Moderación o abstinencia: cómo probar honestamente cuál es la tuya
"¿Reduzco o lo dejo del todo?" suele tratarse como una prueba de carácter, cuando en realidad es una pregunta práctica con una respuesta práctica — distinta según la persona, y que se puede probar en lugar de adivinar.
Dos objetivos, no una única respuesta correcta
La moderación consiste en fijar límites y cumplirlos: cierto número de copas, ciertos días, ciertos contextos. La abstinencia elimina la decisión por completo — sin negociar, sin contar, sin "solo esta vez". Ninguna de las dos es más virtuosa que la otra; son herramientas distintas para situaciones distintas, y la investigación sobre qué funciona mejor para quién está genuinamente dividida, porque depende menos de la sustancia y más de la persona que la sostiene.
A quién le suele funcionar mejor la moderación
La moderación tiende a funcionar en personas cuyo consumo es más habitual que compulsivo — la copa de vino de cada noche que en realidad es una señal para desconectar, las cervezas del fin de semana que son sobre todo sociales. Si puedes dejar una copa a medias sin luchar contigo mismo, si "una" se queda fiablemente en una, y si una mala noche no se convierte en una mala semana, la moderación es un objetivo realista. También suele encajar en quienes empiezan a notar un patrón, antes de que las reglas hayan fallado repetidamente.
A quién le suele funcionar mejor la abstinencia
La abstinencia tiende a funcionar mejor en personas que descubren que las reglas de moderación se erosionan rápido — las "dos copas" que discretamente se convierten en cuatro, el "entre semana no" que se renegocia el miércoles. Para estas personas, eliminar la decisión por completo resulta en realidad más fácil que tomar una versión reducida de ella cada vez, porque desaparece el desgaste diario de la fuerza de voluntad. Si intentos anteriores de reducir han fallado más de una vez de forma parecida, ese patrón merece tomarse en serio como un dato, no como un fracaso personal.
Probarlo honestamente
El error más común es decidir esta pregunta en la cabeza, según lo disciplinado que uno se sienta ese día. Una prueba mucho más honesta se escribe de antemano:
- Elige un periodo de prueba definido (dos a cuatro semanas) para el enfoque que estés probando.
- Escribe tu regla antes de empezar, con precisión: número de copas, qué días, qué contextos quedan excluidos.
- Registra cada copa realmente bebida, no las que pensabas beber — un simple registro o una app como Qwit elimina el sesgo de memoria que hace que todo el mundo crea que bebió menos de lo que realmente bebió.
- Compara la regla escrita con el registro real al final. Las diferencias son la respuesta, no un motivo para sentirte mal.

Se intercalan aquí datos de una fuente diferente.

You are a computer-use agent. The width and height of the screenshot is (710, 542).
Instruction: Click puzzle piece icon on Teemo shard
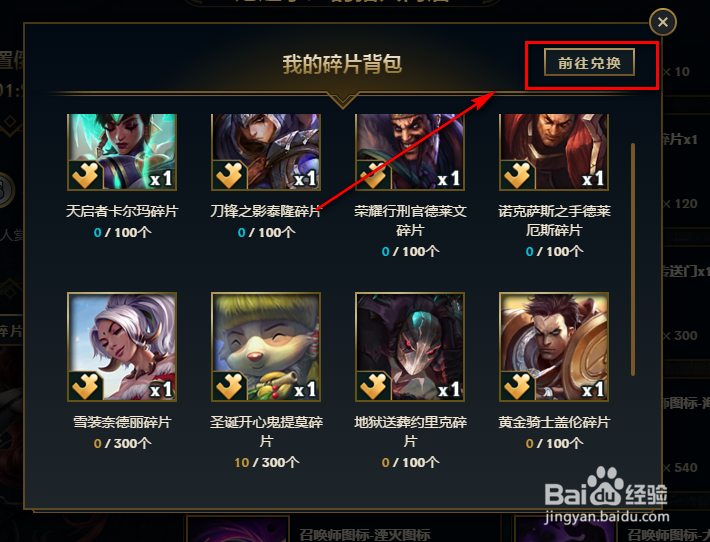[x=229, y=386]
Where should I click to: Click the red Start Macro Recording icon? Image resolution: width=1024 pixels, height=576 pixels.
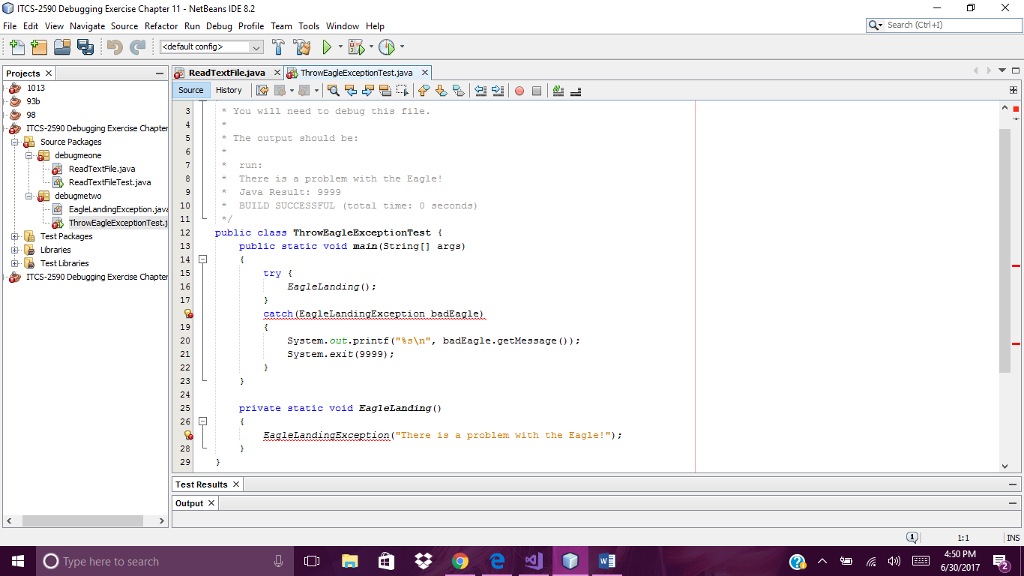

Si la regla de moderación se mantuvo durante toda la prueba sin renegociarla, esa es una evidencia real de que puede funcionar a largo plazo. Si se rompió más de una o dos veces, también es una evidencia real — solo que apunta en la otra dirección.
Cuándo la respuesta se vuelve evidente
La mayoría de la gente no necesita un tercer intento para saberlo. El registro honesto de un único intento bien definido suele resolver la duda. Lo importante es que la prueba se haya escrito y seguido de verdad, no recordado — la memoria favorece a todo el mundo por igual, y es el juez menos fiable disponible.
Una advertencia que conviene remarcar: si tu consumo habitual ha sido intenso durante mucho tiempo, dejarlo de golpe puede provocar una abstinencia lo bastante seria como para requerir supervisión médica. Eso no es una cuestión de moderación frente a abstinencia — es un "habla con un médico antes de elegir cualquiera de las dos".
Fuentes: NIAAA Rethinking Drinking; ficha de la OMS sobre alcohol y salud; guía de alcohol del NHS.